Comment les gens que vous rencontrez reçoivent-ils la liturgie traditionnelle ?

Après le chapelet, je célèbre effectivement chaque jour la sainte messe selon le rit romain traditionnel, comme cela n’est pas très étonnant de la part d’un prêtre de l’Institut du Bon Pasteur.

Certains disent que ce rite ne devrait être célébré que pour les petits groupes qui le sollicitent, avec des fidèles déjà préparés, et à une heure opportune, afin d’empêcher que les autres fidèles ne souffrent du choc causé par une liturgie dont ils ne comprennent pas la langue, avec un célébrant leur tournant le dos… Mon expérience comme aumônier d’hôpital, au fin fond de l’Amazonie, me démontre précisément le contraire ! Le rite tridentin est un excellent moyen pour rapprocher de Dieu les plus simples et les plus démunis !

Je m’explique : d’une part cette forme du rite touche toutes les âmes, les plus cultivées comme les plus simples, par la beauté de ses rites et la solennité de ses cérémonies.
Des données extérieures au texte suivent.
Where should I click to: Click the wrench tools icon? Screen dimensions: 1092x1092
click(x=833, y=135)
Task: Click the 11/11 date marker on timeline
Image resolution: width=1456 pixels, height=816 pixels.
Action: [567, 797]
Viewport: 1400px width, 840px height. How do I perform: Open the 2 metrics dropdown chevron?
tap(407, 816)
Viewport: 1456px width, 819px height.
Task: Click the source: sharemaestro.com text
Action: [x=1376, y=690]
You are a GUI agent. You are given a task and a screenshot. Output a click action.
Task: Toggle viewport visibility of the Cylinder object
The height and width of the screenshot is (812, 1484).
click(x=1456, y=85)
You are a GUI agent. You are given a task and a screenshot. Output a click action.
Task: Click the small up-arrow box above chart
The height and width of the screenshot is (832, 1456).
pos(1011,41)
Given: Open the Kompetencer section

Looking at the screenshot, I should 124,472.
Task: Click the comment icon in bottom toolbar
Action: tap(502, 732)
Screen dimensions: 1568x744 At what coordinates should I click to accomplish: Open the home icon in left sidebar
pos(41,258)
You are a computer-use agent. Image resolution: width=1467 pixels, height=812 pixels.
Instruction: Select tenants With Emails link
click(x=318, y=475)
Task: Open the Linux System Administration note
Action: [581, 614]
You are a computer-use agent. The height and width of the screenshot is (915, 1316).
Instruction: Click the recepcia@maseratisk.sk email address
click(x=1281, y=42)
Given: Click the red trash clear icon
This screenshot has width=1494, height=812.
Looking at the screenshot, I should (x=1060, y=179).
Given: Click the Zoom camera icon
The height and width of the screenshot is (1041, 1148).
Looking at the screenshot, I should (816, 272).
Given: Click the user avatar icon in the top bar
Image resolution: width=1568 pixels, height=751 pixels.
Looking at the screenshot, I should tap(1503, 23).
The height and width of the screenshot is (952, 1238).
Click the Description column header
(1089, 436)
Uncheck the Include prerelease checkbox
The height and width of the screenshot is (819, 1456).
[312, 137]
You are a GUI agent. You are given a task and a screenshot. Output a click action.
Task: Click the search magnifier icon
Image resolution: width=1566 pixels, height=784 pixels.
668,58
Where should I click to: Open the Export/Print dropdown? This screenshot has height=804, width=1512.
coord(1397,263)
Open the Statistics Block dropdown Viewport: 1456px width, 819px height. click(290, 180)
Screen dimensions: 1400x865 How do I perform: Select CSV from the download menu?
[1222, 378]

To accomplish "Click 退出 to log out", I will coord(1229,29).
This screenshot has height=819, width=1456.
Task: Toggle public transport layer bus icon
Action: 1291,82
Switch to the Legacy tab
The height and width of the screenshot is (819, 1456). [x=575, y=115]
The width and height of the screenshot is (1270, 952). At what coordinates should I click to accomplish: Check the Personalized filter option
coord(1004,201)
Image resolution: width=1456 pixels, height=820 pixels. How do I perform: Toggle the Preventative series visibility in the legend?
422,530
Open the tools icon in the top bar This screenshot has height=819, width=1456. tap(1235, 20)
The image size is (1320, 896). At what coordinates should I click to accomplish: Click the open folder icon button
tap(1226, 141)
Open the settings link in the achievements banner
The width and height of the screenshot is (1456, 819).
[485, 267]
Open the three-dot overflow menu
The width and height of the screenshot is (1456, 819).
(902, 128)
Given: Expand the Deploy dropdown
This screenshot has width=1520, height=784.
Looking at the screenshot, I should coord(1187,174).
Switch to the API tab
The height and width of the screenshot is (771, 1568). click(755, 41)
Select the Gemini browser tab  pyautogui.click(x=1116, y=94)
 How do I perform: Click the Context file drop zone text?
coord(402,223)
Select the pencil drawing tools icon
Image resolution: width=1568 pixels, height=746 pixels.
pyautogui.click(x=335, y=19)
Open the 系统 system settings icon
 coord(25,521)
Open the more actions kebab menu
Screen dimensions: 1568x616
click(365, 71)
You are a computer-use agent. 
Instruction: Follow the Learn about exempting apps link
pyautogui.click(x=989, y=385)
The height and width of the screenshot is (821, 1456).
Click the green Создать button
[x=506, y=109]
Ensuite, ce n’est pas un bloc monolithique qui ignore les besoins pastoraux des fidèles, surtout des plus ignorants et endurcis : il est tout à fait possible d’introduire dans la célébration des moyens adéquats pour conduire les âmes à une véritable participation, digne et fructueuse (les chants, l’usage de missels pour ceux qui le souhaitent, le sermon qui explique tel ou tel aspect de la messe…) tout en préservant le rite du moindre changement !

Votre ministère est donc avant tout missionnaire ?

Ici encore, j’affirme ma certitude que la célébration du rit romain traditionnel ne me cloisonne pas dans un monde à part, constitué de catholiques déjà formés et sélectionnés. Au contraire, c’est au prêtre de former les âmes et les consciences, plutôt que d’aller seulement à la rencontre de ceux qui sont déjà formés : comme Notre-Seigneur qui n’est pas venu appeler les justes, mais les pécheurs (Mth. IX, 13).

Ainsi, chaque jour que je célèbre la messe l’hôpital, je mets à l’épreuve ma formation sacerdotale, et je mets en œuvre ma conviction que nous avons un charisme à part sans vivre dans un monde à part, l’exerçant au milieu du troupeau, comme nous y invitait le Pape François. Les confessions, les conseils donnés, les bénédictions et la présence assidue de quelques patients ou familiers à la sainte messe sont le fruit et la preuve que le Bon Pasteur est prêt à laisser les quatre-vingts dix-neuf brebis qui sont déjà dans la bergerie afin de chercher celle qui s’est perdue.